Sushi Shibucho began 21 years ago as an offshoot of the downtown L.A. restaurant Shibucho. Kudo worked for the owner and later bought this place, now stranded in a down-at-heels neighborhood since the Japanese enclave that once lived here has moved away. The simple wood-lined restaurant could pass for thousands in Tokyo or Osaka, with its sparkling-fresh seafood lined up behind glass at the bar. Framed prints of warriors and maidens, along with a couple of brushwork posters, decorate the walls. Not so typical is the shelf holding a collection of Italian wines (Tignanello, Barolo, Montepulciano, even a Cannonau from Sardinia) along with some Bordeaux and a Penafiel from the Ribera del Duero region of Spain. The chef also keeps a short list of older vintages of Bordeaux in reserve for his Japanese clientele. White wines I can fathom, but reds?
As Kudo sets down a plate of sashimi--plush purple-red albacore, charred at the edges and cooked maybe an eighth of an inch in--I have to ask about the wines. It turns out he is crazy about wine, especially older bottles from Bordeaux or Burgundy or Italy. He combs auction catalogs for case lots he might pick up at a bargain (harder and harder to do these days) and faxes or phones in his bids. Anything younger than the ‘60s seems like a baby to him. “I like older wines at their peak, when they still have fruit and a beautiful bouquet,” he says. “A wine like that can go with anything. Anything. It doesn’t matter.”
He’s making sushi now, forming the faintly sweet rice into ovals and draping them with well-marbled toro. Next, he presents a pale, rose-streaked nigiri-zushi of halibut. “No soy sauce,” he cautions, noting that he’s already seasoned the fish with a squeeze of yuzu and salt. It’s delicious. And while I still wonder about Bordeaux and sushi, which sounds like an odd combination, he insists that the only thing to be wary of is too much wasabi or soy sauce.

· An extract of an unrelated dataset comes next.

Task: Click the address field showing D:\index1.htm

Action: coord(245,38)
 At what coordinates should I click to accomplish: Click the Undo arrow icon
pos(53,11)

When I look up from my sushi of yellowtail, Kudo is swirling a glass of red wine and instructing his waiter to serve the three of us still at the bar a glass of 1957 Chteau Bellevue St. Emilion. Poured from the crystal decanter his employees gave him for his birthday, it’s in perfect condition. And it does go with the sushi . . . and a hand roll of toro crunchy with a sprinkling of fish roe. Kudo rests his case.
Quite often, Kudo will offer filet of butterfish that’s been marinated overnight in sake and then broiled in a very hot oven, a little blistered on top, its flesh oily and richly flavored. Sometimes he serves velvety tender squid rings that are baked and mixed with extra-virgin olive oil and red chile pepper. Or sardine, yellow diced pickled daikon and shiso leaf rolled up in nori and sliced.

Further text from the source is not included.